トビアス兄様はしばらく王都に滞在されるという。社交シーズンでもあるし、次期領主として社交を含め王都にいた方が円滑に進む仕事をこなされるそうだ。
「どこに滞在されるのですか?」
「宿を取っている。冬になる前には帰るよ」
お父様たちも、王都に来るときは貴族向けの宿に宿泊する。兄様もそれに倣って馴染みの宿を抑えていたらしい。
「お兄さんさえ良ければ、ギディングス家にいらっしゃいますか?部屋なら余っていますよ」
ギディングス様が食事にでも誘うような気軽な調子で言った。兄様は一旦停止すると、ぶんぶんと顔を横に振った。
「それはあまりにも過分な申し出です、ギディングス様。それに、私に敬語は必要ありません。私は魔力もない、ただ子爵家の長男なだけの男です。とてもあなたに敬意をはらっていただくような立場にない」
「……じゃあ、バーンスタインのように君をトビアスと呼んでいいか?」
「私ごとき、いかようにもお呼びください。本日は重ね重ねのご厚意に感謝します」
兄様が礼を取る。

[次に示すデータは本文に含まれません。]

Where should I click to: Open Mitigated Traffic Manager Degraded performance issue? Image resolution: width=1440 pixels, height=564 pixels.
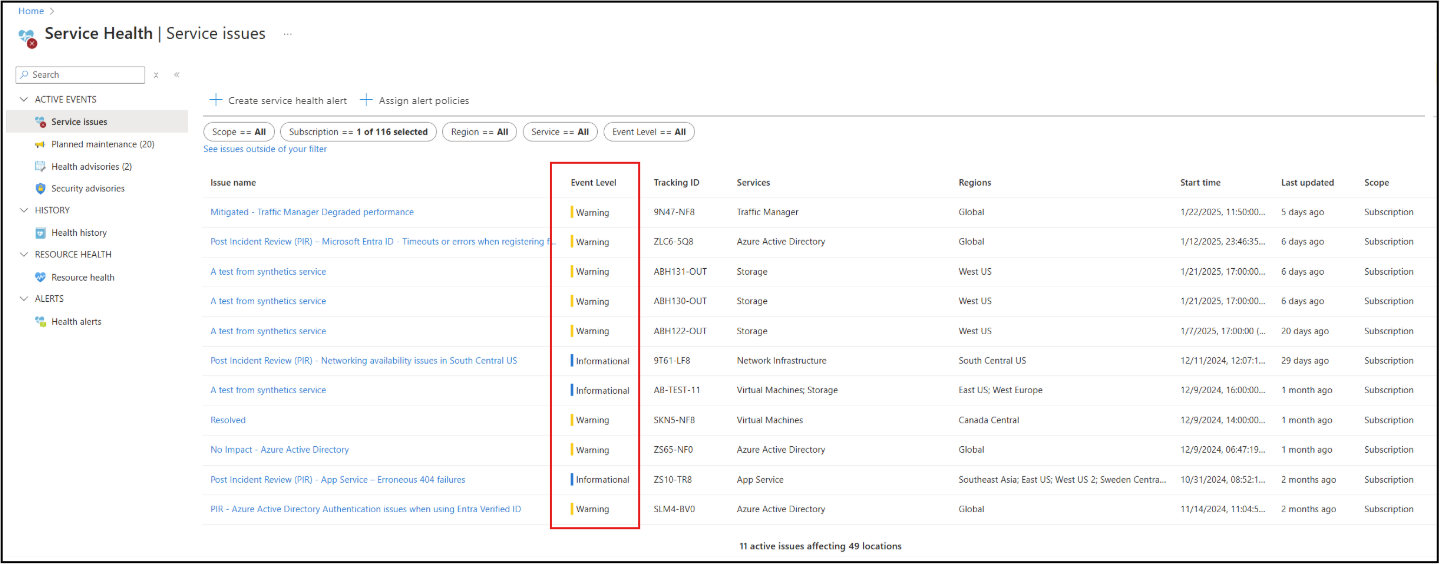click(311, 212)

どこかギディングス様は寂しそうな顔をした。
店を出て、兄様が直接宿に戻ると言うので、また会うことを約束して別れた。宿の場所は知っているので、会おうと思えばいつでも会える。王都に家族がいるというだけで、何とも心強いものだ。
ギディングス様は私を寮まで私を送り届けてくれると言う。私は有難くその申し出を受け、二人で歩きだした。
「貴族にも君たちのように仲の良い兄妹がいるんだね」
「ふふ。トビアス兄様も姉様二人も、ちょっと過保護なのですが……自慢の兄姉です!」
ギディングス様は眩しいものを見るように目を細めた。
「子爵夫妻はどんな方?」
「両親はとても優しくて……領主としてローマイア領のために毎日身を粉にして働いています!辺境の何もない街なのですが、両親はそんなローマイア領を愛しているので、私も自然と故郷を愛するようになりました」
「さっき言っていたね。領に帰ると」
「はい。せっかく魔力があるのですから、魔法を使って、ローマイア領のために何かできればと思っています!」
「そうなんだ」
そう言ってギディングス様は黙り込んでしまった。そこで、自分の家族の話に嬉しくなり喋りすぎてしまったことに気が付く。彼の家族関係は良くないのだ。配慮が足りなかったかもしれない。
「ギディングス様……」
「ティナ。君のためにできることが分かった。俺も一緒に考えるよ」
「へ?」
「ローマイア領のためになる魔法」
ギディングス様は瞳を輝かせている。私はぽかんとそんな彼を見返した。
「俺ならきっと君を手伝える。魔法のことなら、力になれるから。もちろん、俺が君から貰っている恩はそんなものじゃ返しきれない。君が欲しいものがあるなら、何でも用意する」
彼はいつかのように早口で私にまくしたてる。その勢いに、私は圧されるがままだ。
「平日は魔法をかけて貰ってたら研究まで手が回らないし、週末にしよう。実習のための練習もしたいしね。カイとフロレンシア嬢には一応報告しておくから、どっちかは来てもらえるだろう。問題ない」
「そ、その……正直言うと有難いですが……よろしいのですか?ローマイア領のことなど、ギディングス様には全く関わりのないことです」
「ティナの力になりたいんだ」
ギディングス様は私をじっと見つめた。新緑の瞳が、一つ揺れる。私は思わず胸が高鳴ってしまう。
(だめだめ!!ギディングス様は、光魔法の恩を返したいだけ!勘違い、だめ!)
私は必死で自分にそう言い聞かせながら、ゆっくりと首を縦に振ったのだった。